= Joseph Mutaka =

Ugandan sports journalist (b. 1986)

Joseph Mutaka is a Ugandan sports journalist.

Mutaka was born 21 November 1986 in the village of Nsuube in Uganda's Jinja District to the late Moses Wanyange and the late Teopista Balyogeraki. His father died when Mutaka was 4 years old, three years later his mother also died.

He went to St Mary’s Primary School – Nsuube and Jinja Parents Day and Boarding primary school for his Primary Education. Mutaka attended LUbani SS and Iganga Progressive Academy for his secondary education. He attended Fairland University.

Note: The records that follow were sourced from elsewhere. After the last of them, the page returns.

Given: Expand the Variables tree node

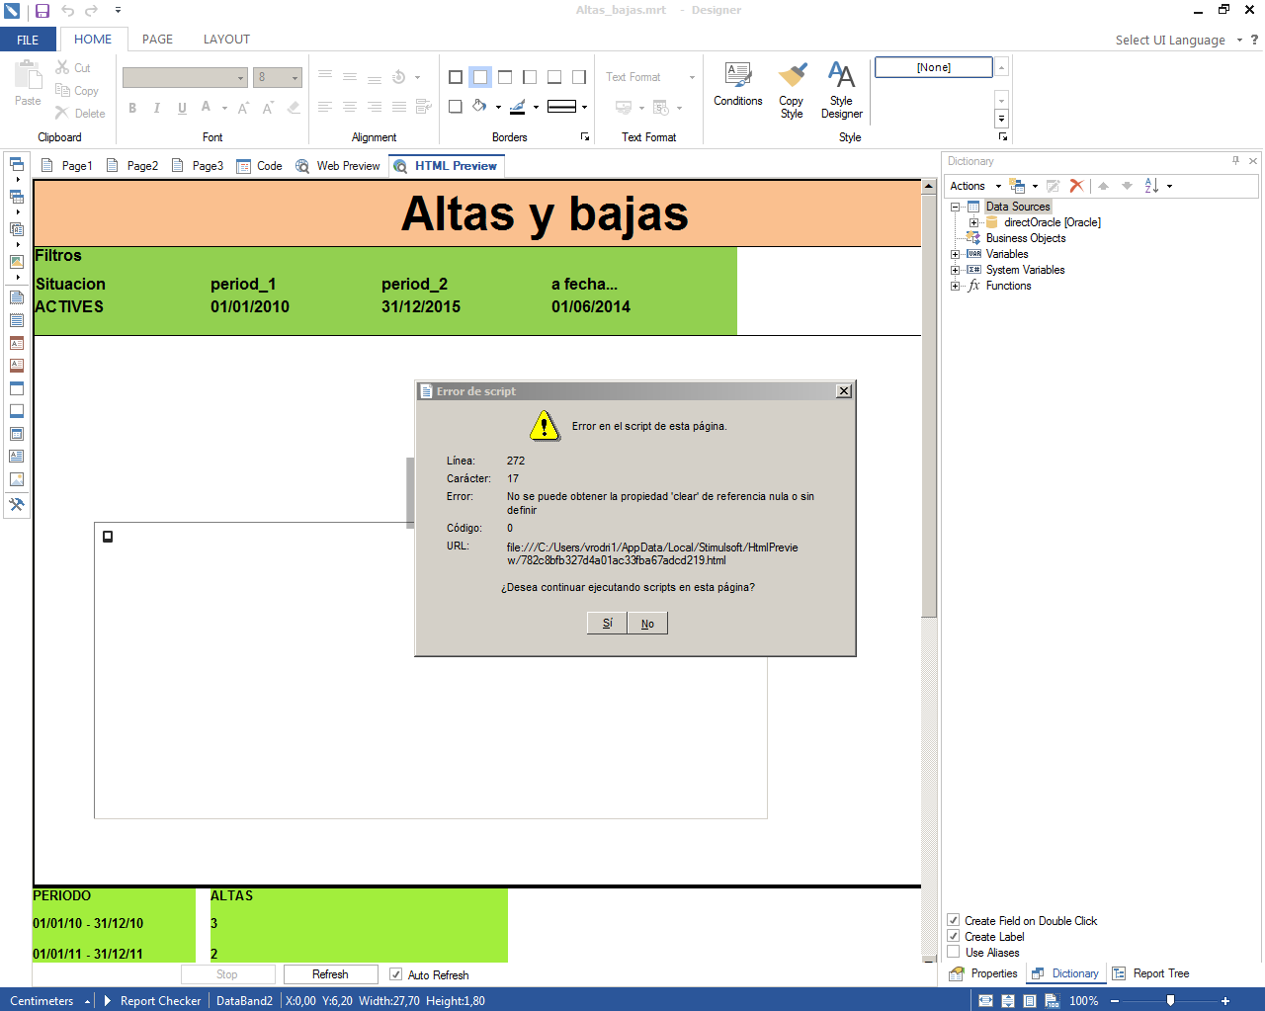Looking at the screenshot, I should 956,254.
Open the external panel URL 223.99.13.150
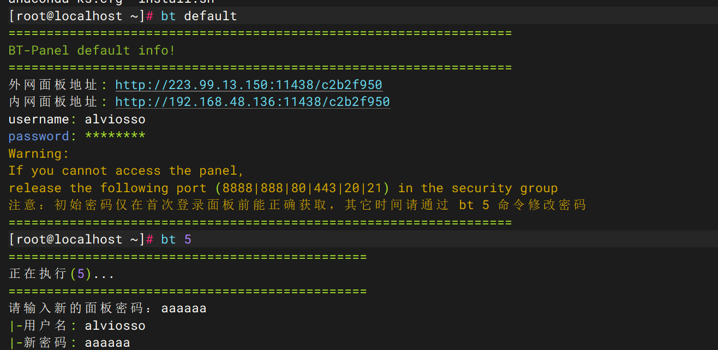This screenshot has width=718, height=350. point(249,85)
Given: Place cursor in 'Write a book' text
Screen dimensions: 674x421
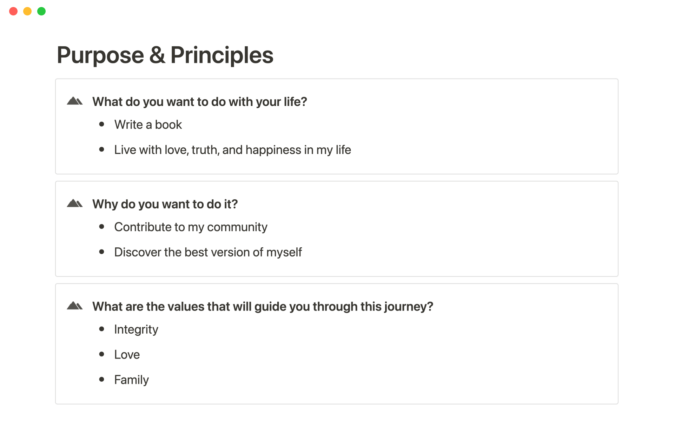Looking at the screenshot, I should point(148,125).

He began his career with Victoria FM, after which he joined Baba FM and Baba TV. In 2012, Mutaka began working in the Federation of Uganda Football Associations' (FUFA) communications department. There, he travelled with the Uganda national football team for the 2014 African Nations Championship in South Africa.

In 2012 still, Mutaka started Tangosport, a sports events and marketing company that focuses on organising football coaching courses at the FUFA technical centre.

Mutaka was appointed as the head of communications for BUL Jinja FC in the 2012/2013 Uganda Premier League season. He held the position until 2021, when he was appointed as the club's CEO. After his appointment, the club won their first Uganda Cup in the 2021–22 season.

In January 2024, Mutaka graduated with a diploma in football administration and management organised by FUFA.